Kira Johnson Act
- Bill Number
- S. 4195
- Origin Chamber
- Senate
- Congress
- 119th Congress, Session 2
- Policy Area
- Health
- Status
- Introduced
- Latest Action
- 2026-03-25: Read twice and referred to the Committee on Health, Education, Labor, and Pensions.
- Last Updated
- 2026-04-13T13:51:24Z
AI-Generated Summary
Purpose
The Kira Johnson Act (S. 4195) aims to reduce maternal deaths and serious health complications during and after pregnancy, with a focus on Black pregnant and postpartum individuals and other underserved groups. It promotes training in respectful maternity care (care that respects patients' dignity, culture, and experiences) and works to eliminate bias, racism, and discrimination in maternity care settings.
Key Provisions
- Grants for Community-Based Organizations (Sec. 2): Awards $100 million annually (FY 2027–2031) to community groups to expand programs improving maternal health equity. Prioritizes organizations in high-risk communities, led by affected groups, and offering evidence-based services like mental health support, health education, midwifery, and aid during formula shortages. Includes 1-year outreach/technical assistance period and a 2031 evaluation report to Congress.
- Respectful Maternity Care Training Grants (Sec. 3): Adds a new section to the Public Health Service Act authorizing $5 million annually (FY 2027–2031) for training programs on bias reduction, cultural humility, trauma-informed care (care sensitive to past trauma), and anti-racism. Targets all maternity care staff (e.g., doctors, admins, security). Requires annual grantee reports and Secretary's best-practices report.
- National Academies Study (Sec. 4): Contracts for a study (due within 24 months) on effective programs to reduce bias in maternity care, including evaluation tools and optimal training types/frequency.
- Respectful Maternity Care Compliance Programs (Sec. 5): Grants to hospitals and birth settings for programs allowing reports of bias/racism, response mechanisms, public strategies, data collection, and annual reporting to HHS. HHS must disseminate best practices, evaluate effectiveness, and conduct a 2-year study on accountability.
- GAO Reports (Sec. 6): Annual reports starting 2 years post-enactment on compliance program adoption, impacts, barriers, and funding needs.
Significant Changes to Existing Law
- Inserts new Section 742 into Part B of Title VII of the Public Health Service Act (42 U.S.C. 293 et seq.), creating a dedicated grant program for comprehensive maternity care training.
- Introduces novel federal mandates for bias-reporting systems, public transparency on hospital strategies, and routine data collection on patient experiences in maternity settings—previously not required.
Potential Impacts
- Government Agencies: HHS gains responsibilities for grant administration, technical assistance, studies, evaluations, and reporting; requires new processes within 90–180 days. GAO conducts ongoing oversight. Authorizes ~$525 million total (plus "such sums as necessary" for Sec. 5).

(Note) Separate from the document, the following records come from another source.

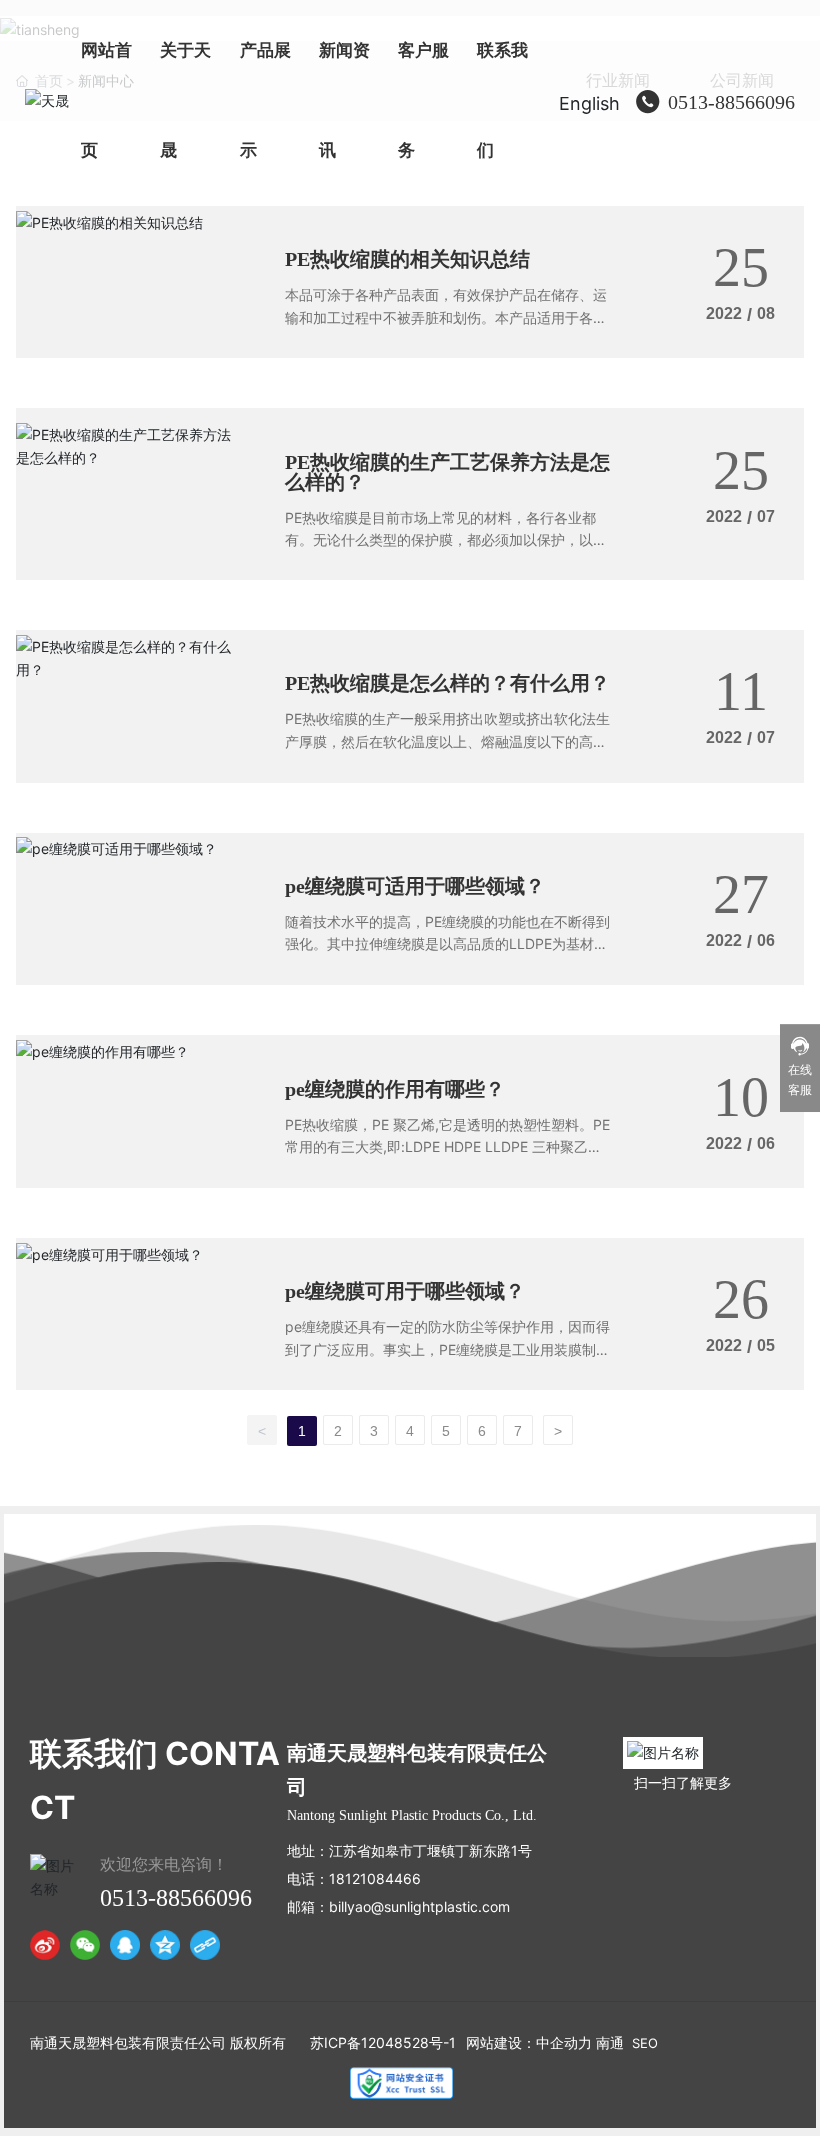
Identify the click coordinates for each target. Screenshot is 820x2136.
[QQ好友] (125, 1945)
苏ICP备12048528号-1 (383, 2042)
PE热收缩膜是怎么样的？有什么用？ (447, 683)
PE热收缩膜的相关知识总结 (407, 259)
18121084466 (375, 1878)
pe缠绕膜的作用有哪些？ (395, 1089)
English (589, 103)
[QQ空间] (165, 1945)
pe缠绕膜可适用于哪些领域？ (415, 886)
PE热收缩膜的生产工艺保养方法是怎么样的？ (447, 472)
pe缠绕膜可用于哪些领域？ (405, 1291)
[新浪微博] (45, 1945)
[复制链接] (205, 1945)
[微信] (85, 1945)
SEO (645, 2043)
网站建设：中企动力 (529, 2042)
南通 (610, 2042)
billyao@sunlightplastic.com (419, 1906)
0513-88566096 (731, 102)
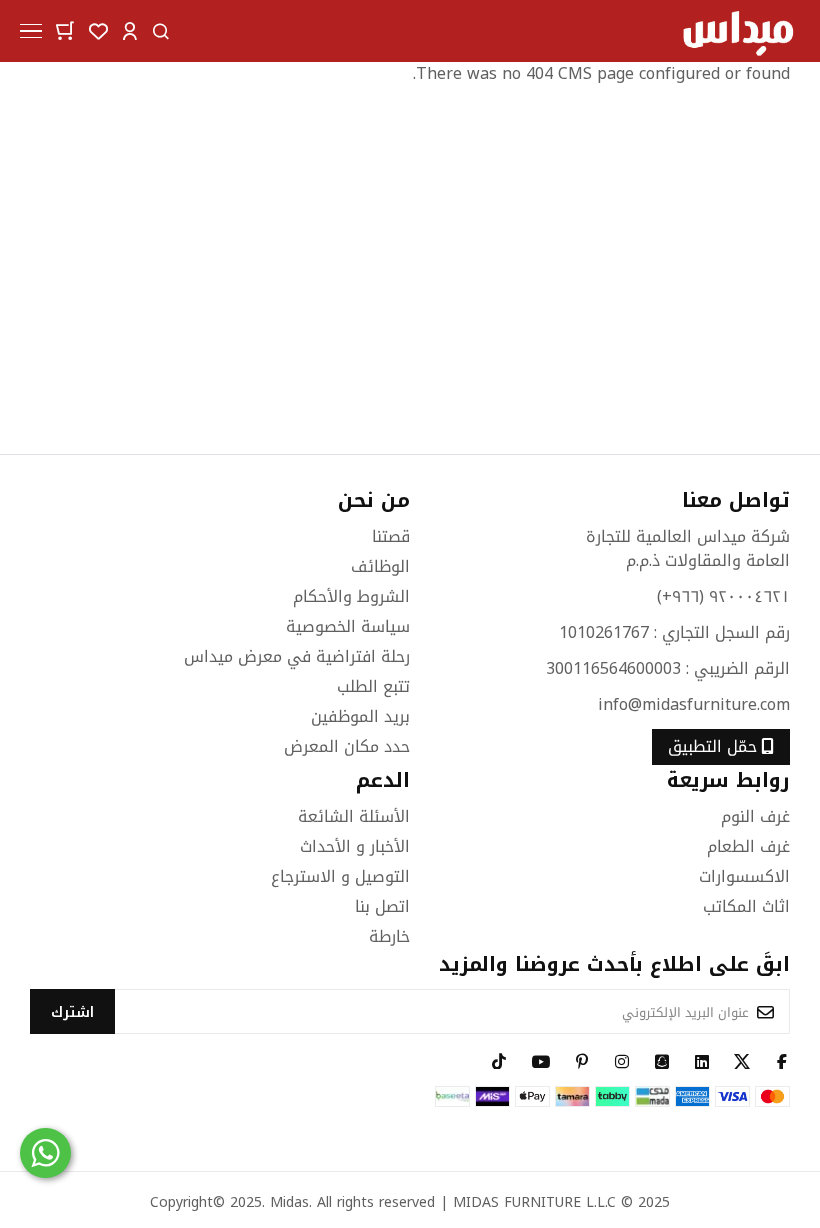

- Citizens: Could improve health outcomes and experiences for pregnant/postpartum people, especially racial/ethnic minorities and underserved groups, by addressing disparities through community support, training, and accountability. May increase access to culturally appropriate care.
- International Relations: None.
Main Stakeholders
- Pregnant and postpartum individuals, particularly Black and racial/ethnic minority groups, and their families.
- Community-based organizations serving high-risk communities.
- Maternity care providers (hospitals, health systems, staff including non-clinical roles), midwives, and perinatal health workers.
- Federal agencies (HHS, National Academies, GAO).
- Educational institutions (e.g., health professions schools, HBCUs, minority-serving institutions).
Notable Legal, Constitutional, or Political Implications
- Legal: Establishes enforceable reporting and transparency requirements for grant recipients; defines terms like "postpartum" (1 year post-pregnancy) and "culturally and linguistically congruent" (matching patient preferences). Enables future accountability mechanisms via studies.
- Constitutional: Involves federal spending power for grants/studies; no direct mandates on private entities beyond grant conditions.
- Political: Emphasizes equity in addressing documented maternal health disparities; prioritizes race/ethnicity in funding considerations, potentially sparking debate on targeted interventions vs. universal approaches.
This summary was generated by AI and may contain inaccuracies. Refer to the official source document for the authoritative text.
Sponsor
Sen. Warnock, Raphael G. [D-GA]
Cosponsors (2)
Sen. Padilla, Alex [D-CA], Sen. Booker, Cory A. [D-NJ]
Recent Actions
- 2026-03-25: Read twice and referred to the Committee on Health, Education, Labor, and Pensions.